From a distance, Toba watched the two of them. Arms crossed. With eyes as if confirming something. But he said nothing.
* * *
After finishing the remaining work, Aira examined Leyd's wrist.
"Your bandage is coming loose," Aira said.
As she spoke, she crouched down. Leyd instinctively tried to pull his hand away, but Aira's fingers had already grasped the edge of the bandage.
He was stopped.
"...It's fine," Leyd said.
"Whether it's fine or not is for me to judge," Aira said.
There was nothing to say in return.
Aira's fingers rewound the bandage. Meticulous, careful movements. Even pressure, neither too loose nor too tight.
And—
When passing along the inside of his wrist, Aira's fingertip traced the path of the magical circuit.
The place where a faint blue scar ran. The mark of magical fusion. Her index finger followed it slightly.
Something within Leyd moved faintly. Not heat. But not numbness either. A sensation like the memory remaining in the circuit responding thinly to being touched.
Leyd didn't avert his eyes.
Aira's hand had become slightly more careful. She might not have noticed. But Leyd could see it. The movement of her fingertips had become more meticulous than necessary for the act of rewinding the bandage.

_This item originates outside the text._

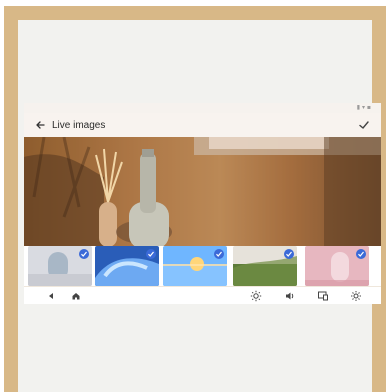 The width and height of the screenshot is (390, 392). What do you see at coordinates (76, 296) in the screenshot?
I see `home-icon` at bounding box center [76, 296].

She tied off the bandage and released his hand. She stood up. She didn't look at Leyd. She looked beyond the plateau.
No words passed between them.
* * *
The midnight watch fell to them.
At the lookout platform on the plateau edge—a watchtower at four hundred twenty meters elevation—Leyd and Aira built a fire and waited for the shift change. The wind was cold, and the flames burned low and flickering.
They watched the eastern ridgeline.
The redness had deepened from last night. The sky beyond the Jade Peak Range was faintly stained. Evidence that the Dawn Claw Tide—the eastern invasion force that called itself the Hungry Dawn's Hand—was moving beyond Eagle Pass. Only sixty kilometers east to Windview Village.
It was approaching. Certainly.
Only the sound of the fire continued. A small pop as it crackled. The flame's shadow swayed at their feet.
After a while, Aira spoke.
Her voice was quiet, without intent.
"When I was young—I lost someone close to me," Aira said.